Two Bad Apples
Why merging two “bad apple” police forces makes things worse, not better
The idea that you can fix failing police forces by merging them assumes the problem is scale or resources. In reality, the problem is culture, incentives, and power. When you merge two dysfunctional organisations, you don’t cancel out the failures — you compound them.
1. You aggregate toxic culture instead of correcting it
Each force brings:
learned rule-breaking
normalised non-compliance
informal codes of silence
When merged, those norms reinforce each other. Officers quickly learn which behaviours are “safe” because both legacy organisations tolerated them.

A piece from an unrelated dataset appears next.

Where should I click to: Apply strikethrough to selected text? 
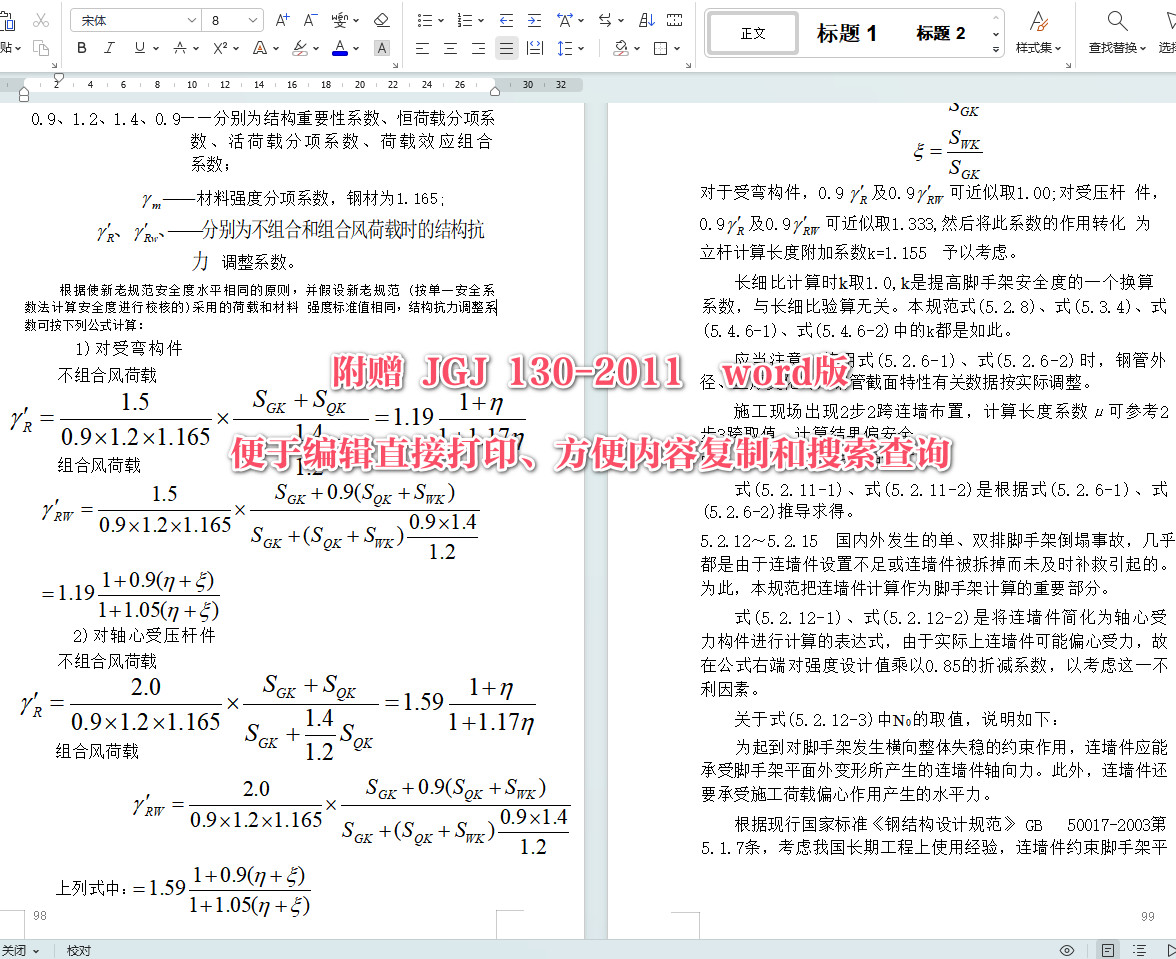[x=180, y=47]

2. Accountability becomes harder, not easier
Bigger organisations mean:
longer reporting chains
more plausible deniability
more opportunities to deflect blame (“legacy issue”, “pre-merger practice”)

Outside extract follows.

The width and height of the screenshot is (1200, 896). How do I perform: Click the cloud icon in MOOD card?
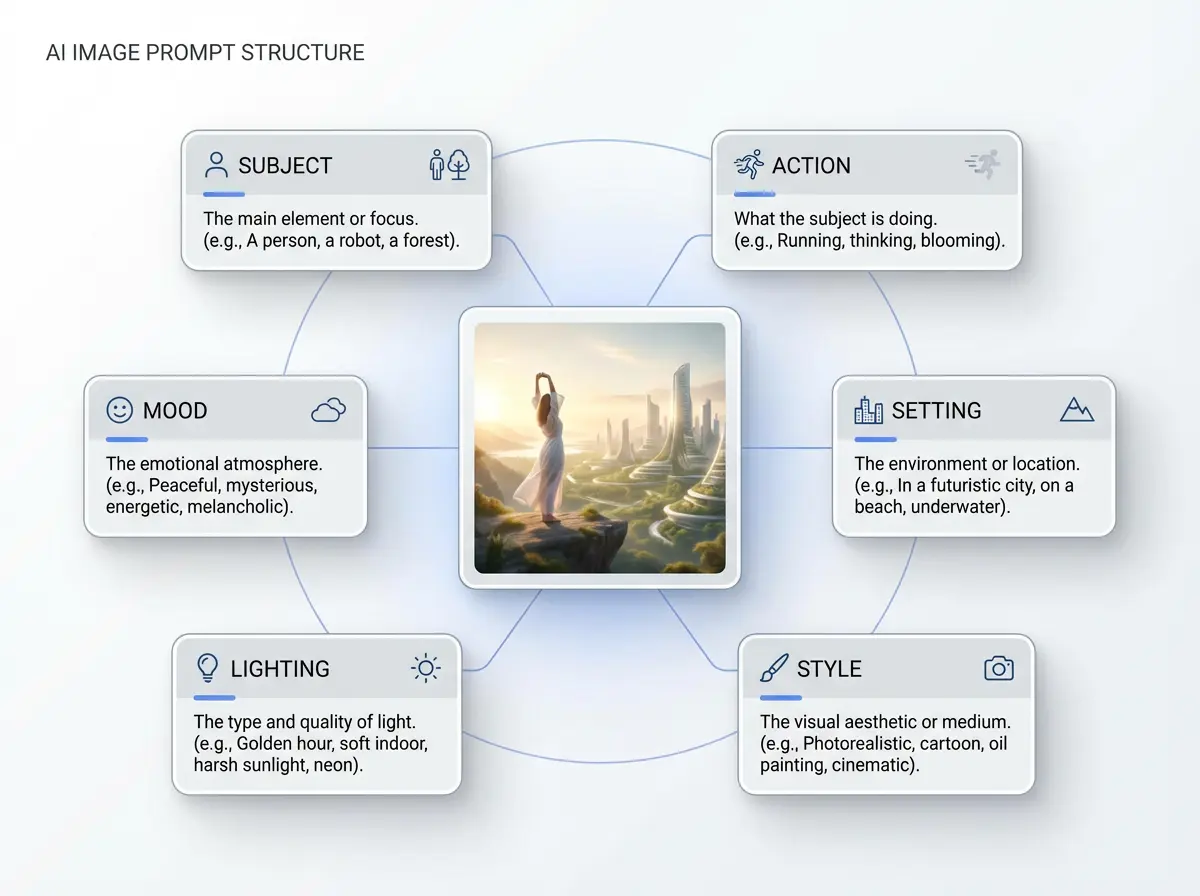(x=328, y=410)
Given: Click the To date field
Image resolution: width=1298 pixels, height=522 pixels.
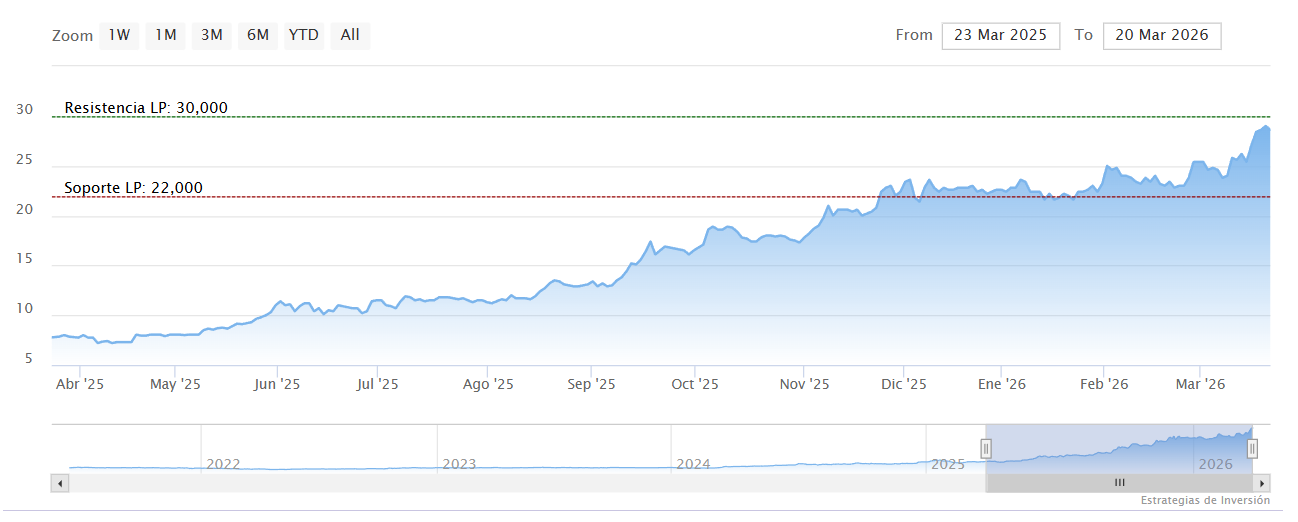Looking at the screenshot, I should click(1161, 36).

Misconduct gets lost in complexity.
3. Bad leadership rises, good leadership exits
In mergers:
politically adept, risk-averse leaders thrive
whistleblowers and reformers are sidelined
institutional survival becomes the priority
The result is a defensive mega-organisation, not a reformed one.
4. Power concentrates without matching oversight
You create a force with:
greater coercive power
wider jurisdiction
unchanged (or weaker) oversight
That’s how systemic abuse scales up.
Bottom line
You don’t get one good force from two bad ones.
You get a larger, more opaque, and harder-to-challenge bad force — with higher stakes when it fails.